Webinar 18.3.22 – Das ändert alles

oben: Dr. Eberhard Pausch, Dr. Mirjam Sauer | unten: Dr. Sigurd Rink, Dr. Dagmar Heller

Der Überfall auf die Ukraine und die evangelische Friedensethik

Eine Zusammenfassung des Workshops vom 18. März 2022 von Elisabeth Engler-Starck
Die Statements sowie das Podiumsgespräch auch als Videos zum Nachschauen.

Scherbenhaufen“, „Epochenschwelle“, „Reform der Friedensethik“ oder doch „keine Zeitenwende“ – so steht es in Titeln aktueller Artikel evangelischer Online-Publikationen zum russischen Angriff auf die Ukraine. Daher bat Moderatorin Dr. Mirjam Sauer die ca. 80 Teilnehmerinnen zu Beginn des Webinars um ihr Votum in 2 Fragen: 1. Erleben wir gerade eine Zeitenwende? 2. Sollte die Evangelische Kirche ihre Friedensethik revidieren? Während auf die erste Frage gute 2/3 der Teilnehmerinnen mit Ja antworteten, ist das Bild bei der zweiten Frage uneindeutig: Die Optionen „Ja“, „Nein“ und „Weiß nicht“ lagen fast gleich auf.
Im Expert*innen-Gespräch trafen Dr. Dagmar Heller, Referentin für Ostkirchen am Konfessionskundlichen Institut Bensheim, Dr. Sigurd Rink, Vizepräsident des Evangelischen Bundes und ehemaliger Militärbischof sowie Dr. Eberhard Pausch, Referent an der Evangelischen Akademie Frankfurt und Mitverfasser der EKD-Friedensdenkschrift von 2007, aufeinander und bereicherten die Diskussion mit ihren jeweiligen fachlich versierten Perspektiven.

Dr.
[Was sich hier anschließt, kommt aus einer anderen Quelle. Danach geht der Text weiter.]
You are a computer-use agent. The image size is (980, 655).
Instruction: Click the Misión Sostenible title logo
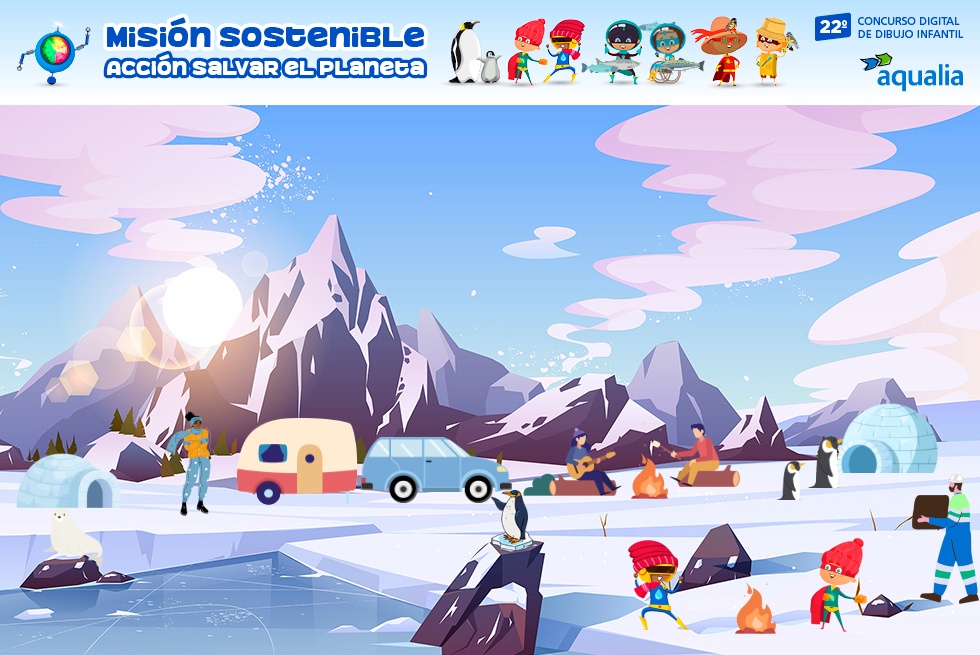pos(265,51)
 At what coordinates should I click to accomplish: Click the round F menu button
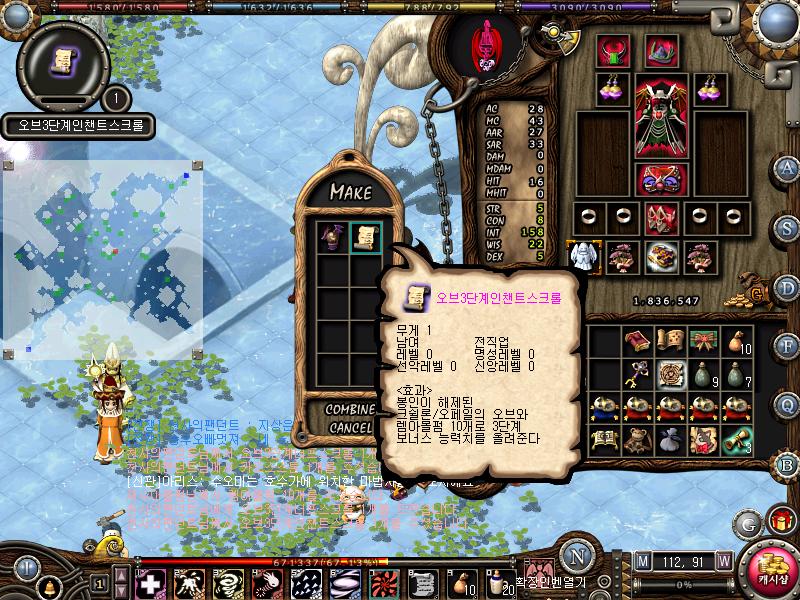tap(787, 346)
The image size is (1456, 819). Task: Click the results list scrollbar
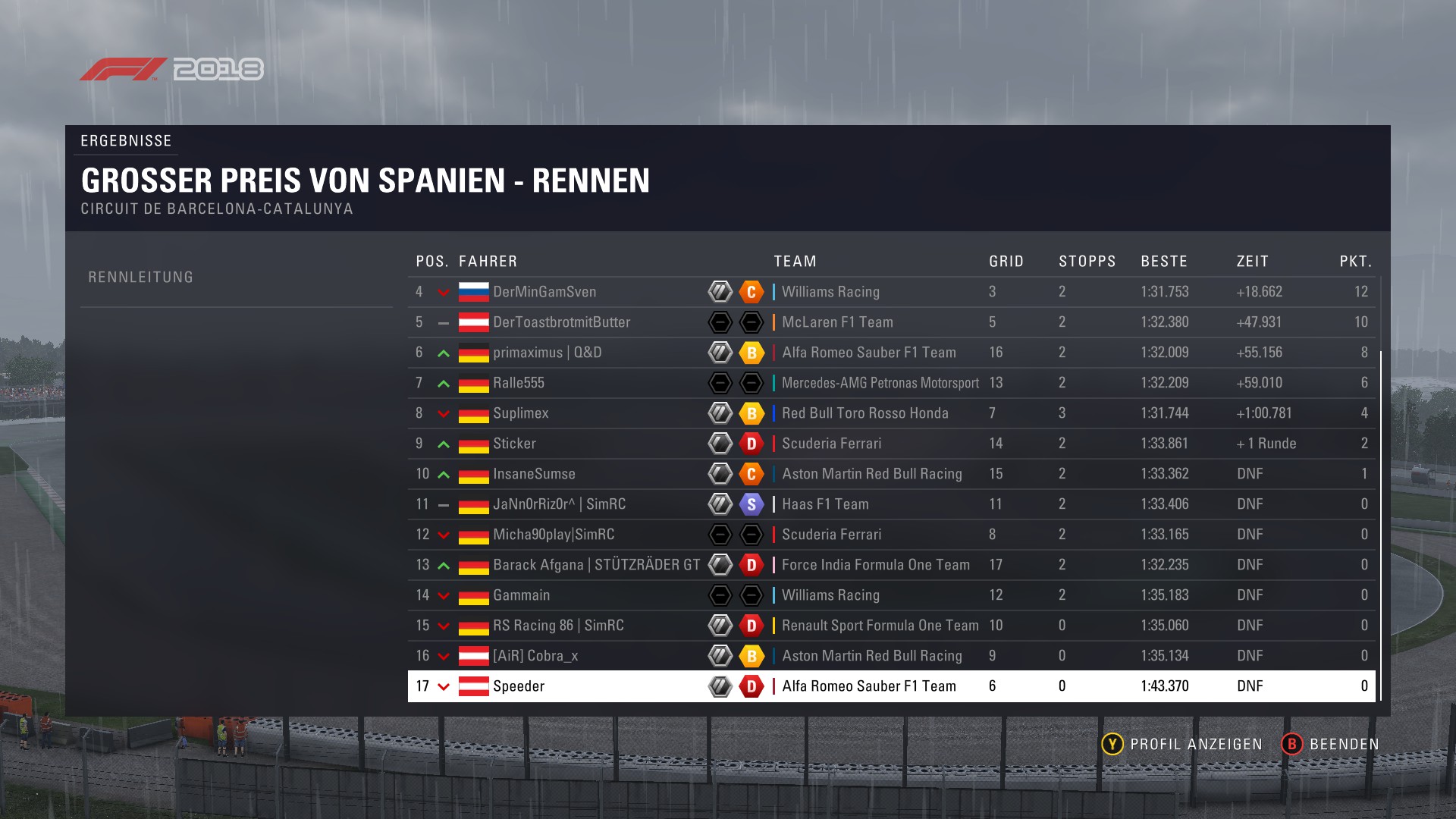(x=1381, y=525)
Dagmar Heller, als Expertin für orthodoxe Kirchen derzeit medial sehr gefragt, gab zu Beginn einen Überblick über die religiöse Landschaft in der ukrainischen und russischen Orthodoxie: Nur eine der in der Ukraine existierenden orthodoxen Kirchen ist vom Moskauer Patriarchat anerkannt. Nach dem Angriff Russlands auf die Ukraine haben sich beide Orthodoxen Kirchen in der Ukraine gegen den Krieg und für eine Unabhängigkeit der Ukraine ausgesprochen – auch der Vertreter des Moskauer Patriarchats in der Ukraine. Der Moskauer Patriarch Kyrill hingegen unterstützt Putin und den Krieg. Die Haltung „der“ russisch-orthodoxen Kirche muss also differenziert betrachtet werden. Für zukünftige ökumenische Gespräche mahnte Dr. Heller an, dass die protestantischen Kirchen (insbesondere in Gesprächen mit der Orthodoxie) in Zukunft stärker Zeugnis der friedensethischen Haltung ablegen müsse.
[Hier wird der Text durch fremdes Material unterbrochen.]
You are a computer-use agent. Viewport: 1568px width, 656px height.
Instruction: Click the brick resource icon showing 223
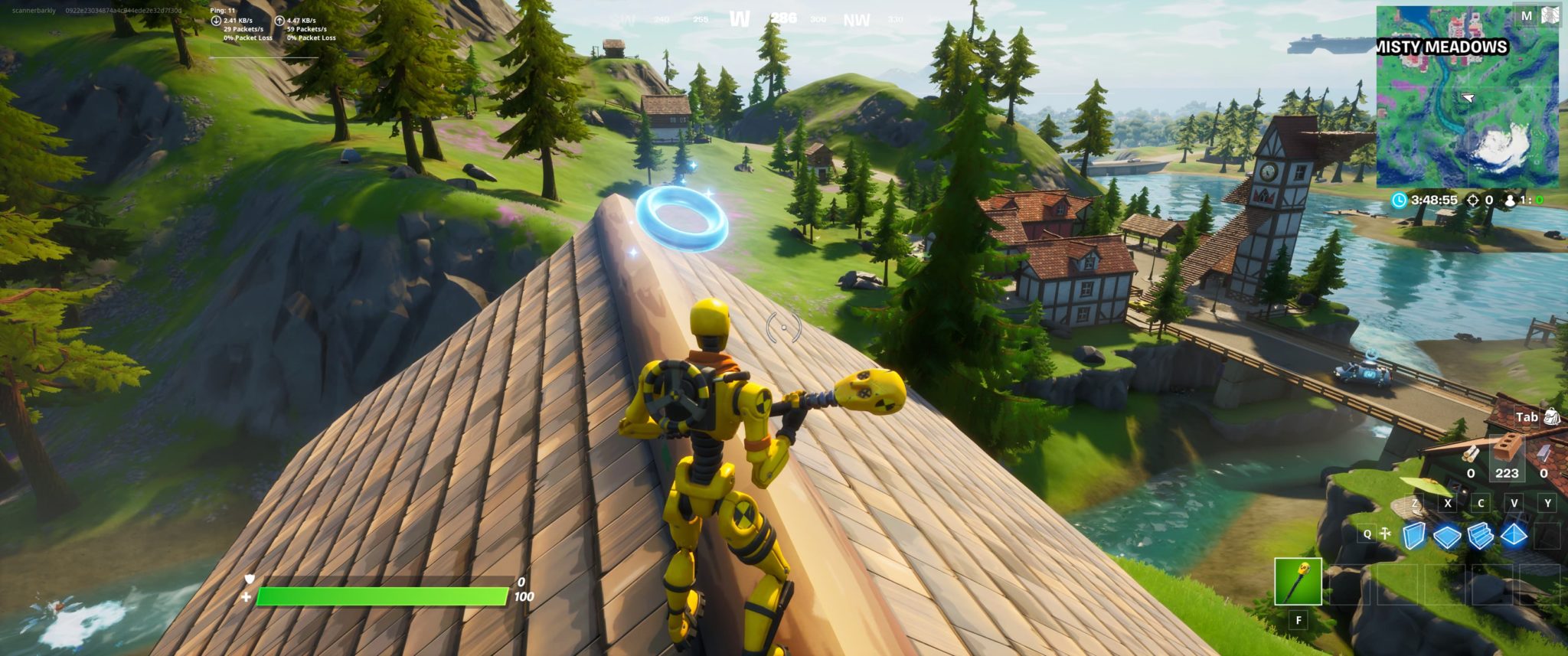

Von Luthers „Ob Kriegsleute auch in seligem Stande sind“ zum „gerechten Kriege“ in der EKD-Friedensdenkschrift gab Dr. Sigurd Rink zunächst einen Überblick über die Entwicklung der evangelischen Friedensethik. Er wies darauf hin, dass in unserer Zeit ein gerechter Friede nur global gedacht werden kann – die internationalen Verflechtungen in einer globalisierten Welt (Stichwort: fossile Brennstoffe, Getreidelieferungen u.ä.) lassen eine rein lokale Betrachtung von Kriegen und akut des Kriegs um die Ukraine nicht zu. Rink mahnte an, dass friedensethische Diskussionen Denkräume offenlassen müssen: Wenigstens die Komplexität, die die EKD-Friedensdenkschrift aufgemacht hat, nicht zu unterschreiten ist ein hoher Wert.
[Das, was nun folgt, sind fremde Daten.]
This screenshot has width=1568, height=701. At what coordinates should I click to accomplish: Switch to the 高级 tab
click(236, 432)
Dr. Eberhard Pausch wies darauf hin, dass wir doch eher keine Zeitenwende erleben: Kriege hat es in den letzten Jahren immer gegeben, sie wurden nur weniger wahr genommen. Er mahnte daher an, an einer realistischeren Wahrnehmung der Weltwirklichkeit zu arbeiten. Aussagen, die bisherige Friedensethik sei überholt und in Scherben, seien dagegen nicht hilfreich. In Bezug auf eine evangelische Friedensethik nennt er 3 Grundpfeiler: Der friedensethische Leitbegriff muss Frieden sein, nicht Krieg. Gerechtigkeit muss leitend sein. Es muss einen Vorrang der Prävention vor der Intervention geben. Er wies aber auch darauf hin, dass Friedens Politik und Friedensethik nicht dasselbe sei und dass sich Kirche dessen bewusst sein muss.